Burning fossil fuels releases carbon dioxide into the air, and carbon dioxide is a greenhouse gas. Greenhouse gases trap heat in the Earth's atmosphere and heat up the Earth, a process known as the greenhouse effect. Carbon dioxide, methane, nitrous oxide and fluorinated gases are all greenhouse gases. When it comes to climate change, we hear about carbon dioxide the most because it is released when we burn fossil fuels.
The greenhouse effect has a bit of a lag time. This means that we are now feeling the effects of greenhouse gases emitted decades ago. Even if we stopped burning all fossil fuels right this minute, the Earth would continue to warm for at least 50 years.

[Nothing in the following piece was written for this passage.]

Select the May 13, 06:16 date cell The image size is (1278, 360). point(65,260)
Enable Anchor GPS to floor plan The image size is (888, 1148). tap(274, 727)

Climate change affects physical processes on the Earth. Glaciers are melting at increasingly fast rates, and lakes freeze over later in the season and thaw earlier. In dry areas such as the American West, Argentina and Australia, longer drought periods result in intense wildfires. These and other physical changes affect biodiversity.
The melting of Arctic ice caps and glaciers causes sea level to rise, since more water is in the ocean. Rising sea level threatens both humans and other things that live in coastal areas, since low-lying coastal areas will be flooded as sea level rises. Miami, New York and even whole countries like Bangladesh and the Philippines are facing the possibility of being flooded.
Sea level rise is already impacting South Florida. Learn more here.
The ocean actually absorbs a good chunk of the carbon dioxide emitted each year, but as it does, ocean water becomes more acidic. Increased temperatures and lower pH in the ocean are causing problems for marine life. Corals reefs are experiencing coral bleaching, which does not involve dying their hair. Coral are dependent on little photosynthetic microorganisms called zooxanthellae. The zooxanthellae capture sunlight and turn it into food for the coral (which is an animal, btw) and the coral gives the zooxanthellae a place to live.
The problem is that zooxanthellae are sensitive to high temperatures and polluted water. When the zooxanthellae die, the coral is left alone and colorless, without its food-providing partner. This is called coral bleaching. Sometimes corals recover from bleaching, but other times algae move in and cover the coral reef (see part B in the figure below). Coral used to be abundant in Jamaica, but now has pretty much disappeared from there.
A healthy coral reef (A), an algae-dominated reef (B), bleached and non-bleached corals (C), and a partially-bleached coral (D). Image from here.
How else does climate change affect biodiversity? Animals and plants that live on mountaintops and are adapted to cold temperatures may soon find themselves out of habitat. As temperatures warm, species that currently live in more extreme climates will have to adapt or die out.
Species are shifting their ranges because of climate change. Things that usually happen in the spring occur earlier than they used to, including plants flowering, leaves opening up on trees, and birds laying eggs. Birds have also delayed their migrations.